(Pixel coordinate grounding data)
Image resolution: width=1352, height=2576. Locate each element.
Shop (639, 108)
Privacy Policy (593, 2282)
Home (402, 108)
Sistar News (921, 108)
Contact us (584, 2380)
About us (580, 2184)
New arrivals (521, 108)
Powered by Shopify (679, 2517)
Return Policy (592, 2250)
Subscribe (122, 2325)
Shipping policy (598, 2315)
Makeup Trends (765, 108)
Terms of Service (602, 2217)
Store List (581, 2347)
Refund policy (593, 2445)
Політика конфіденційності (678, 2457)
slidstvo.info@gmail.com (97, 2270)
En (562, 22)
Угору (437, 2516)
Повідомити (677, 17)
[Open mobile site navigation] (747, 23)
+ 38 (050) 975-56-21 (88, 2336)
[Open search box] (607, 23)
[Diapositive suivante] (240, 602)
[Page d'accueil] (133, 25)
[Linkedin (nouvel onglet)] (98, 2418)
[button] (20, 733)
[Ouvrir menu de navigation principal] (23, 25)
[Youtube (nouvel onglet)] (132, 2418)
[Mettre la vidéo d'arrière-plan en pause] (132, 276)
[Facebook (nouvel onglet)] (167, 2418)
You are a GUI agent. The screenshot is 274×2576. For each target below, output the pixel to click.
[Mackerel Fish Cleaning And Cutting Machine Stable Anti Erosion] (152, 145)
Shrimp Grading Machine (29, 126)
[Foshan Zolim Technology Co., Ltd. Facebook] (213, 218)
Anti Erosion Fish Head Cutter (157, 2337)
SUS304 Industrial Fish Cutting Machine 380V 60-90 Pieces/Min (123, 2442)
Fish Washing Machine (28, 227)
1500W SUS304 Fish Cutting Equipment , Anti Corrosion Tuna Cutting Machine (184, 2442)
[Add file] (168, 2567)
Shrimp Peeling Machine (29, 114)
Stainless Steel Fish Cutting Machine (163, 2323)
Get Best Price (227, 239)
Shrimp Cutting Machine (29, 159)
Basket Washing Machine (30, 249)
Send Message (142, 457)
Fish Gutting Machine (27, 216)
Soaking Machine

Exercise:
Return each line of the data exactly as it was given.

Response to the exercise:
Image resolution: width=1352, height=2576. Locate each element.
Shop (639, 108)
Privacy Policy (593, 2282)
Home (402, 108)
Sistar News (921, 108)
Contact us (584, 2380)
About us (580, 2184)
New arrivals (521, 108)
Powered by Shopify (679, 2517)
Return Policy (592, 2250)
Subscribe (122, 2325)
Shipping policy (598, 2315)
Makeup Trends (765, 108)
Terms of Service (602, 2217)
Store List (581, 2347)
Refund policy (593, 2445)
Політика конфіденційності (678, 2457)
slidstvo.info@gmail.com (97, 2270)
En (562, 22)
Угору (437, 2516)
Повідомити (677, 17)
[Open mobile site navigation] (747, 23)
+ 38 (050) 975-56-21 (88, 2336)
[Open search box] (607, 23)
[Diapositive suivante] (240, 602)
[Page d'accueil] (133, 25)
[Linkedin (nouvel onglet)] (98, 2418)
[button] (20, 733)
[Ouvrir menu de navigation principal] (23, 25)
[Youtube (nouvel onglet)] (132, 2418)
[Mettre la vidéo d'arrière-plan en pause] (132, 276)
[Facebook (nouvel onglet)] (167, 2418)
You are a GUI agent. The screenshot is 274×2576. For each target below, output the pixel to click.
[Mackerel Fish Cleaning And Cutting Machine Stable Anti Erosion] (152, 145)
Shrimp Grading Machine (29, 126)
[Foshan Zolim Technology Co., Ltd. Facebook] (213, 218)
Anti Erosion Fish Head Cutter (157, 2337)
SUS304 Industrial Fish Cutting Machine 380V 60-90 Pieces/Min (123, 2442)
Fish Washing Machine (28, 227)
1500W SUS304 Fish Cutting Equipment , Anti Corrosion Tuna Cutting Machine (184, 2442)
[Add file] (168, 2567)
Shrimp Peeling Machine (29, 114)
Stainless Steel Fish Cutting Machine (163, 2323)
Get Best Price (227, 239)
Shrimp Cutting Machine (29, 159)
Basket Washing Machine (30, 249)
Send Message (142, 457)
Fish Gutting Machine (27, 216)
Soaking Machine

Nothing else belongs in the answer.